Bare Life press release:

A multi-channel photomontage animation that is presented as an object similar to an altar piece or a product display. It is constructed from an LCD screen and personal media players. It functions as a machine to contain, decipher and display images gathered from online sources. It situates itself within a soft-fascism, producing a baroque spectacle that unfolds and repeats. It, perhaps, is a clockwork meant to tell the time in an age of tech-fetish and availability at a glance.

Inside and out, the obsessive accumulation and reorganization reflects indefinitely between the virtual machine and the machine at large.

 

From the catalogue for Agency: Art and Advertising, Kevin Concannon and John Noga, 2008:

Resembling a bizarre altarpiece or perhaps a product display at a munitions fair, Cliff Evans’ Bare Life: Booth Girls and Storm-troopers: Accumulation combines images of booth girls and storm-troopers in a dizzying multi-channel video montage viewed on an LCD screen and four personal media players below. At first, the storm-troopers appear spread across a stage of some sort with elaborately draped blue curtains behind them and weapons at the ready—an honor guard of some sort for a strange ritual taking place in a basilica retrofitted as a hideout for Darth Vader’s Empire. As the (virtual) camera pulls back, an inscrutable wheel of vaguely futuristic military vehicles turns slowly on its axis of evil. Gradually the shot reveals a bevy of booth girls—images of scantily clad young women like those employed at industrial trade shows—emerge from some sort of escalator (the bowels of the Death Star, perhaps) onto the stage. The soundtrack plays a plodding march by what sounds like an ill-rehearsed high school band, and industrial noise fades up slowly. A translucent turning globe appears that seems to be either composed entirely of gas or the holographic communications system that ought rather bring a message from the Rebel Princess. It looks eerily like a mushroom cloud instead. The booth girls multiply and glide endlessly across the screen in both directions likes sitting ducks in a carnival shooting gallery. Several Sony IPELA™ surveillance cameras fly into the screen, obscuring the “shooting gallery.” As the cameras clear the screen another troop of booth girls appears, ascending from below, filling the frame. The transitional element of the cameras is a telling device. Originally developed for internet communication, the cameras are now widely touted for surveillance applications. The connection with Bare Life’s content is striking. As the Sony website explains, the word ‘IPELA’, is ‘created from the IP of IP networks and the Italian for beautiful, BELLA. The identity of this new solution expresses the SONY vision for the workplace of the future.’

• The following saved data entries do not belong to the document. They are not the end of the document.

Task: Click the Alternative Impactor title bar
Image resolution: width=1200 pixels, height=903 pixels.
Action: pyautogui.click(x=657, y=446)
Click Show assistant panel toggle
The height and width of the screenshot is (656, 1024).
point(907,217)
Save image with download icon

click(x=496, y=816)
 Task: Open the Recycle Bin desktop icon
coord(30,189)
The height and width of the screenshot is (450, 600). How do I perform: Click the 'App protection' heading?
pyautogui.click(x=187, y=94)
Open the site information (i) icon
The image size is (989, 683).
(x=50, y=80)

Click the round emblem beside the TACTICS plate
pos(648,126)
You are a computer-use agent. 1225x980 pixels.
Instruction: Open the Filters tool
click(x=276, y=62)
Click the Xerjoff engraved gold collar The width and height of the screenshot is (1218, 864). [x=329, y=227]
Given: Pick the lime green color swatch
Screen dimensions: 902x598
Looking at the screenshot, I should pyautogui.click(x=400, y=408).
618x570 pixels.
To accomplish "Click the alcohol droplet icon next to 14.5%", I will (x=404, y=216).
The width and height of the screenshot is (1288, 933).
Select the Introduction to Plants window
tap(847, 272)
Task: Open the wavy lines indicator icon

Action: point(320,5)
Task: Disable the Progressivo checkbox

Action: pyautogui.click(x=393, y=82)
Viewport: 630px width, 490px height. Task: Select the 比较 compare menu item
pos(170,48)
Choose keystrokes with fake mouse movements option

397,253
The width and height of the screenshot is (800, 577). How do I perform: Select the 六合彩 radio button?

In the endless pan backwards, we see the storm-troopers literally shielded by alternating rows of shapely booth girls. The surveillance cameras appear again and the screen momentarily becomes a skin of female flesh as tight shots of tight young stomachs transform viewer into voyeur. A flashing red button (the button?) appears alone onscreen. The antiseptic armor of the futuristic warriors is endlessly obfuscated by beautiful flesh. The smell of sex and death, just below the seductive surface, is digitally deodorized. In the “predella panel” below a naked human herd sprints across a desolate mountainous landscape. They wear desiccated, horned animal skulls as masks and appear to have surgically altered backsides. Is it future, or is it past? Perhaps it’s bare life, just as it always was.